→ Short task 1
In the records, render the lines from the one containing "You are a GUI" through the one containing "This screenshot has height=837, width=1425.", inclusive, as a Markdown table with columns named Row and Line, leaving out blank lines.

5am and we are all awake and trying to get organised for the next long day of walking. As I expected it was going to be another really long day, perhaps not finishing until after dark again. With that in mind I had as big a breakfast as I could stomach – museli with dried fruit and porridge with a liberal squeeze of condensed milk for sweetness followed by a hot chocolate.
I ate breakfast in my sleeping clothes; full length skins, yoga pants and a polar fleece top, not because I was cold but because I didn’t fancy putting on wet clothes and wanted to give them a few more minutes to ‘dry’. I ended up putting on wet shorts as I didn’t want everything I owned to be wet within the first 2 days of walking. Within a few minutes of walking it didn’t matter that my shorts were wet, I was already sweating!
We left Isurava Village for Isurava Memorial. The walk there took about 2 hours, again mostly uphill. We passed a few other trekking groups working in the opposite direction. They all looked ecstatic with their achievements, with only a few days of walking to go they had earned the smiles that were plastered all over their faces. I couldn’t wait until I would be able to smile and joke as I walked along and then I realised that very few of the other trekkers were carrying their own packs, most were carrying a water supply and some food with all of their gear being carried by porters.
We made it to Isurava Memorial where Pam our tour guide told us of the importance of Isurava in the Australian campaign and also of the significance of the four pillars that make up the monument, granite pillars each engraved with a single word; courage, mateship, endurance and sacrifice. We were then told of the importance of dog tags for members of the defence force and how not only did the identify who each person was if anything were to go wrong, they also show the belonging to a special group, an extended family. We stood shoulder to shoulder around the monument for a simple ceremony where we were presented with a dog tag.

→ Short task 2
Summarize the trek account in two sentences.

→ Given information
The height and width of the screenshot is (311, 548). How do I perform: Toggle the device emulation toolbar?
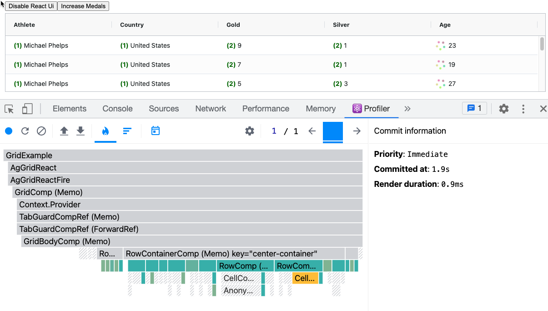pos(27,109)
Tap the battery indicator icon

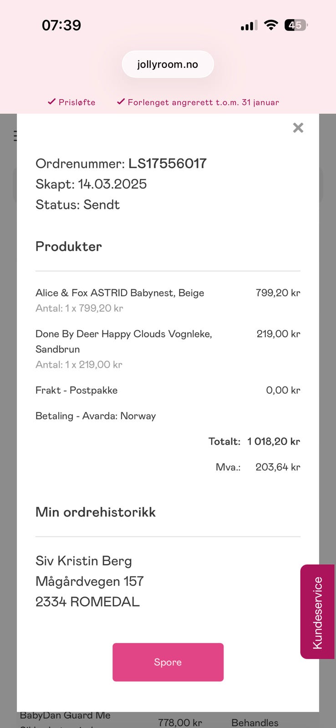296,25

---

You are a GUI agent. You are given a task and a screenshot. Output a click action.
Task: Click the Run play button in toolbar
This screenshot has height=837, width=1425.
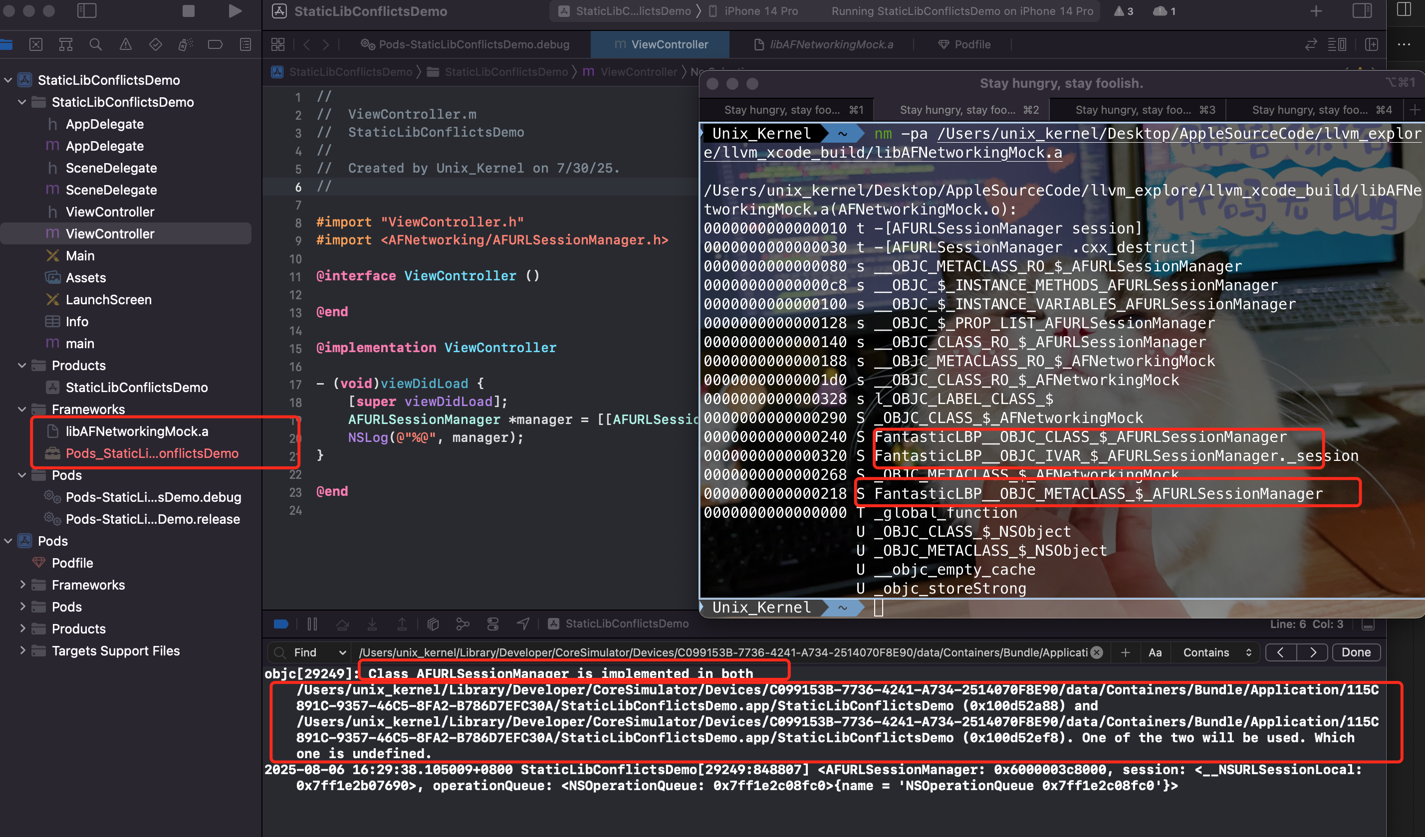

→ Full solution 1
| Row | Line |
|---|---|
| 1 | You are a GUI agent. You are given a task and a screenshot. Output a click action. |
| 2 | Task: Click the Run play button in toolbar |
| 3 | This screenshot has height=837, width=1425. |

→ Full solution 2
After waking at 5am for another long day, the writer ate as big a breakfast as possible and set off in wet shorts. The group walked about two hours, mostly uphill, from Isurava Village to Isurava Memorial, where their guide Pam explained Isurava's importance and the four engraved pillars before they were presented with a dog tag in a simple ceremony.